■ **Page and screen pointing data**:
--------------------------------
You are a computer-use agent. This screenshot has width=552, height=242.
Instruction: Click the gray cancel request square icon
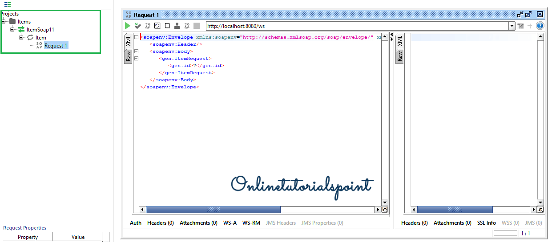click(197, 26)
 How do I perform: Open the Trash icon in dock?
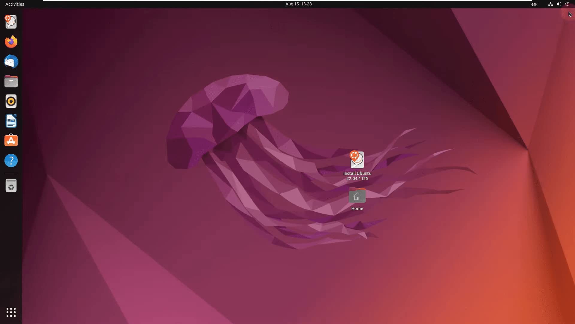tap(11, 186)
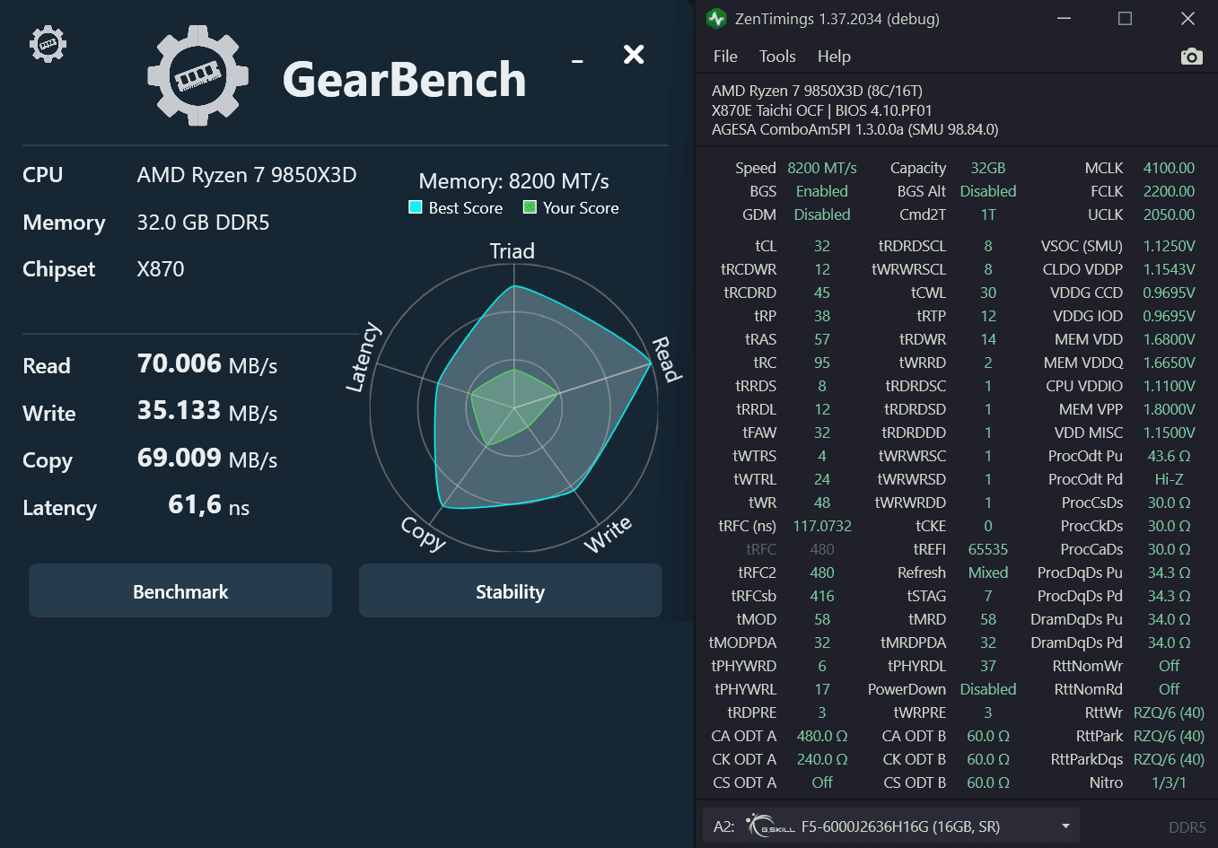Viewport: 1218px width, 848px height.
Task: Click the GearBench RAM chip logo
Action: pos(197,75)
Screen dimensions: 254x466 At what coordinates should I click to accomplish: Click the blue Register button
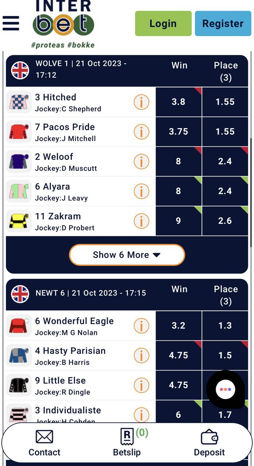223,24
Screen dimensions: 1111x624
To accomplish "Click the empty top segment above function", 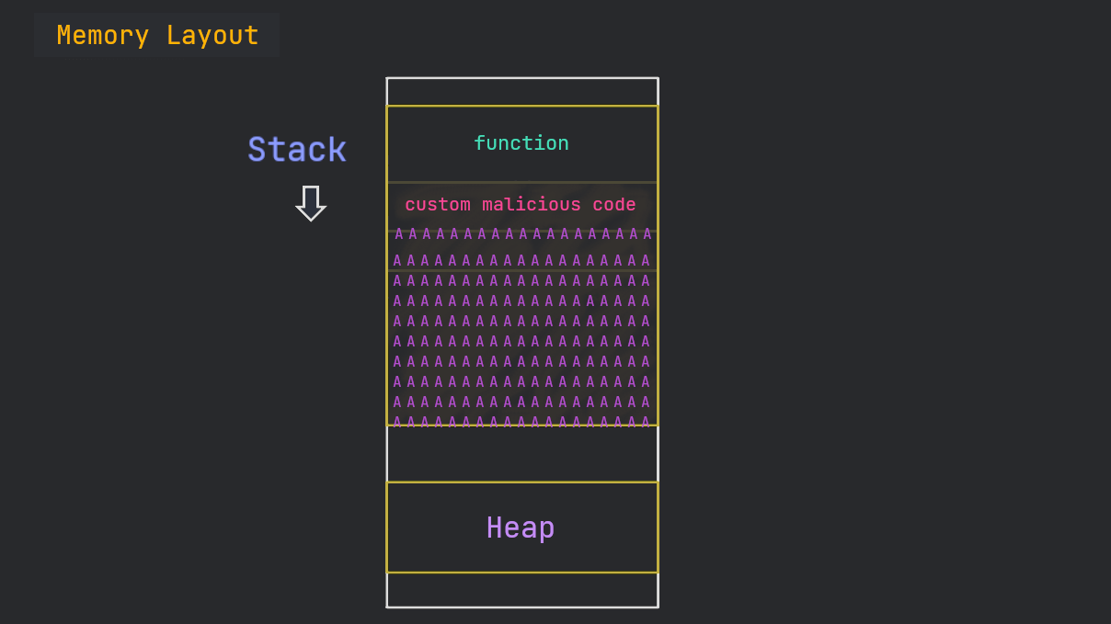I will pos(521,92).
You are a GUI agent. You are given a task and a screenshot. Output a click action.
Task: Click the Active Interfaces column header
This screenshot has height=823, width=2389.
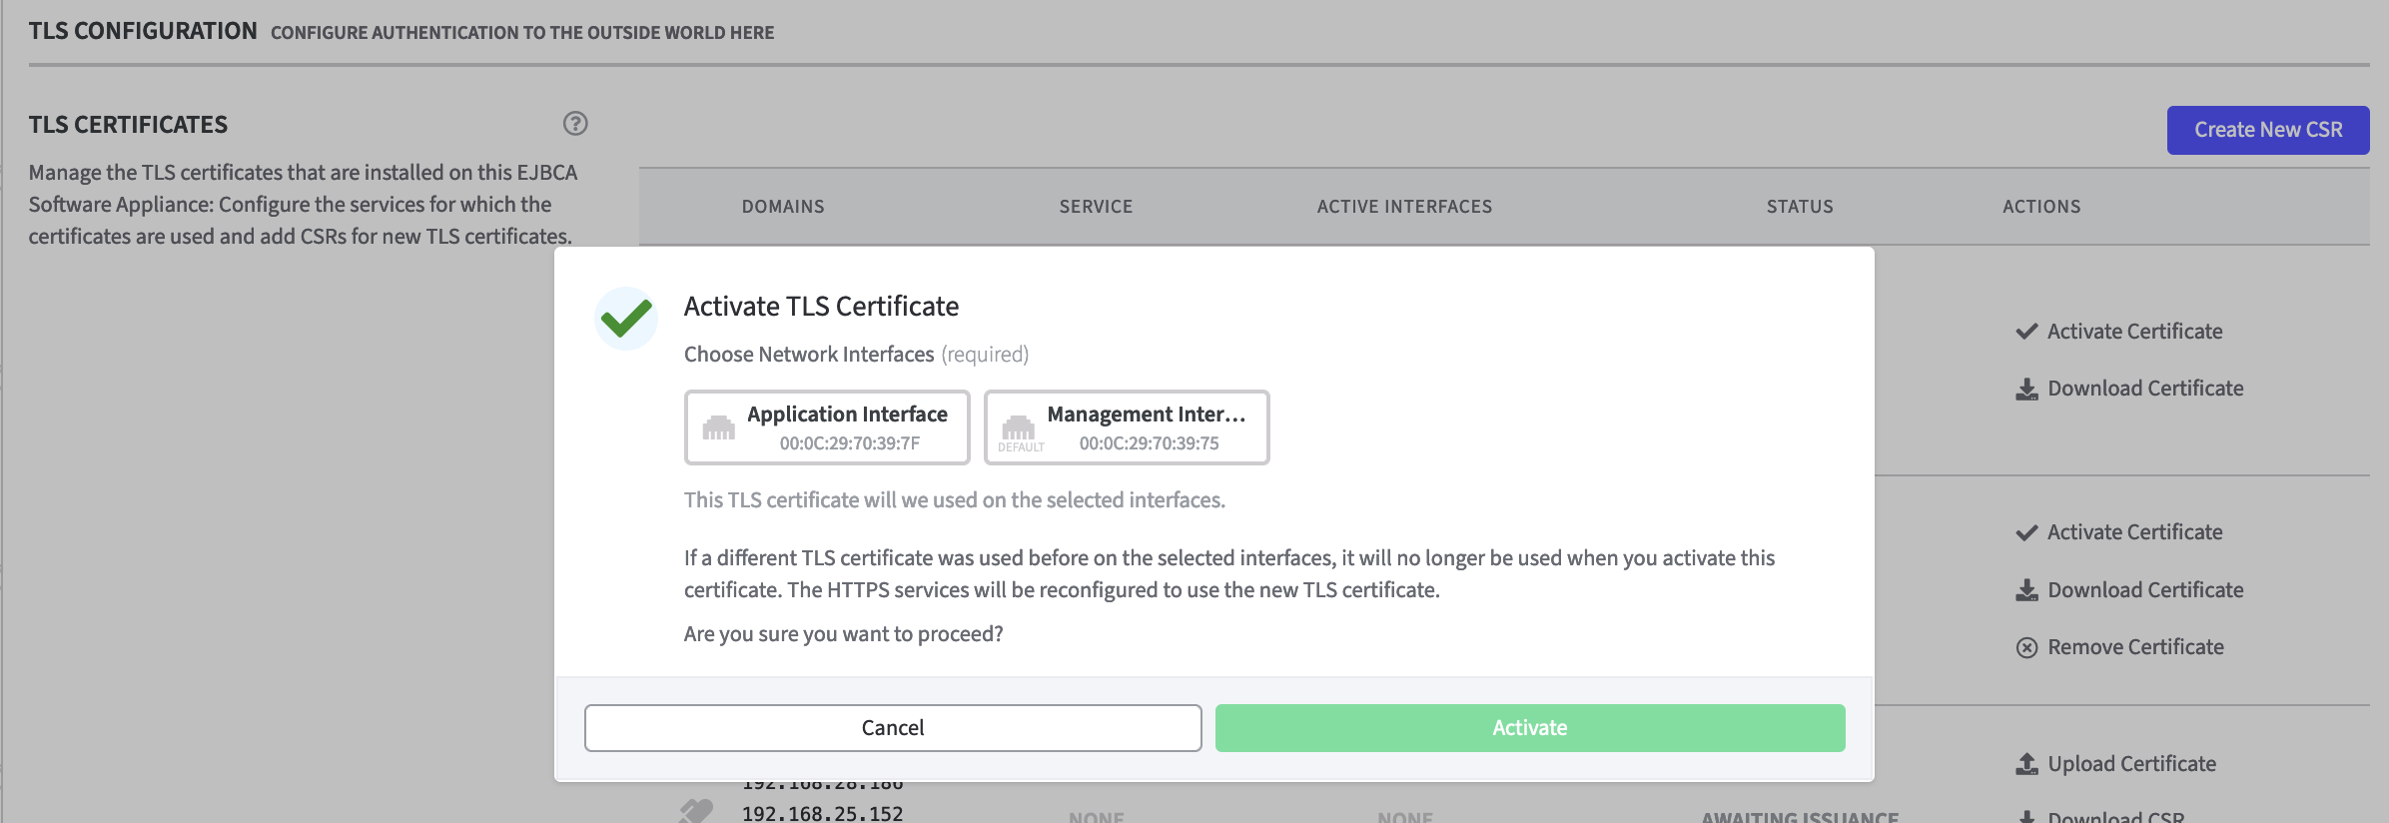coord(1404,207)
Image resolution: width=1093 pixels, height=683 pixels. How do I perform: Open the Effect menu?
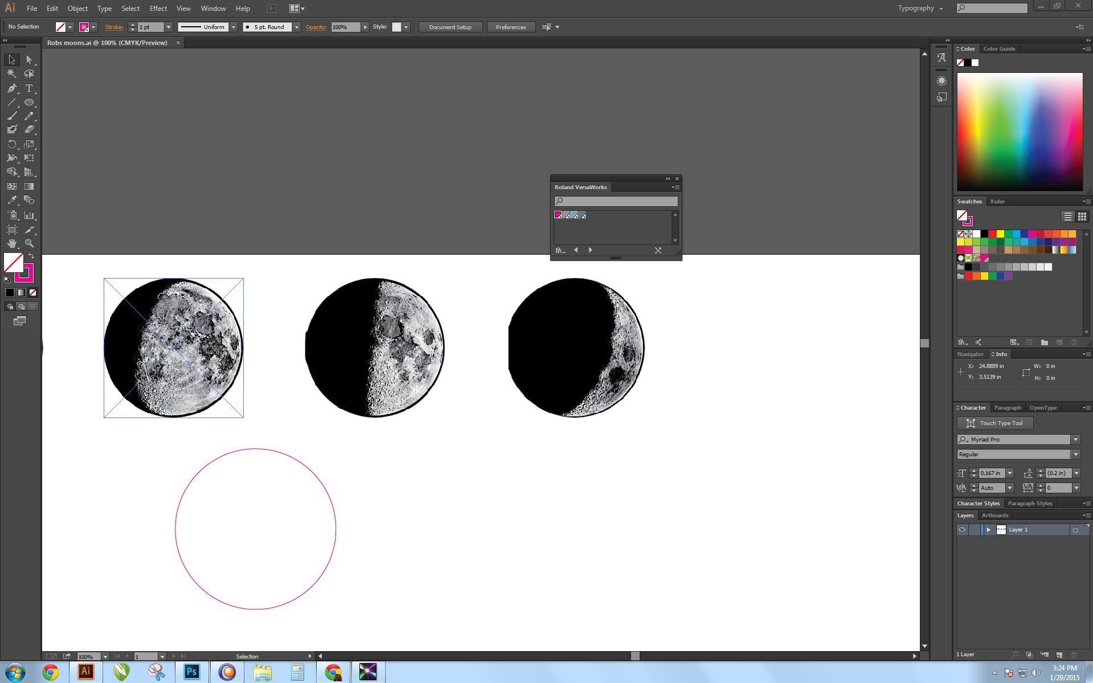[x=158, y=9]
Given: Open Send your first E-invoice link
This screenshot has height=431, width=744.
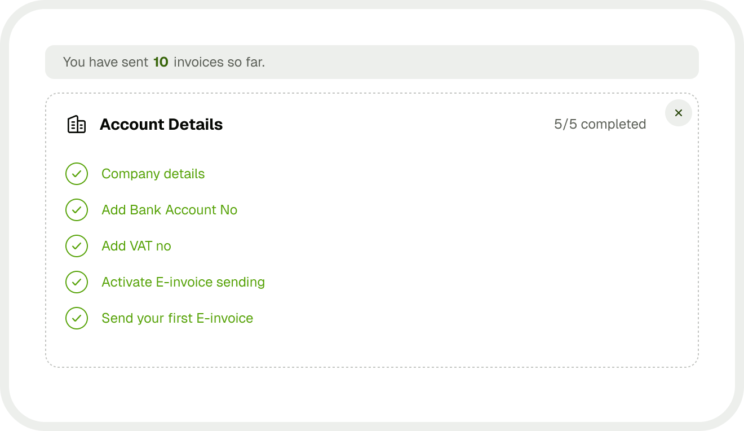Looking at the screenshot, I should click(178, 318).
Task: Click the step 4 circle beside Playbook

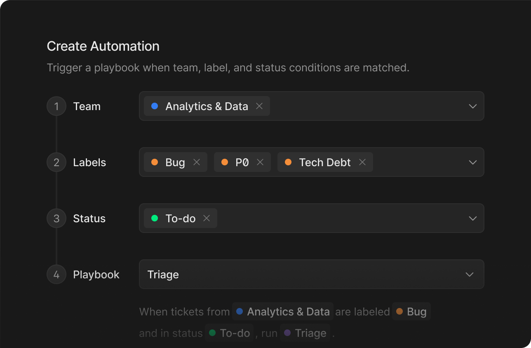Action: tap(56, 274)
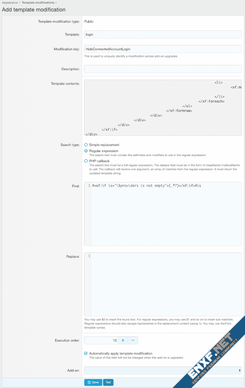This screenshot has width=245, height=388.
Task: Increase execution order with plus button
Action: (123, 340)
--------------------------------
■ **Exercise goal**: Reproduce verbatim the stretch of items from the line containing "Image resolution: width=1093" through the end of the items, omitting the pictures.

■ **Correct response**:
Image resolution: width=1093 pixels, height=683 pixels. How do I perform: Open the Effect menu?
[x=158, y=9]
Given: Open Send your first E-invoice link
This screenshot has height=431, width=744.
Looking at the screenshot, I should click(178, 318).
Task: Click the step 4 circle beside Playbook

Action: tap(56, 274)
This screenshot has width=245, height=388.
Task: Increase execution order with plus button
Action: (123, 340)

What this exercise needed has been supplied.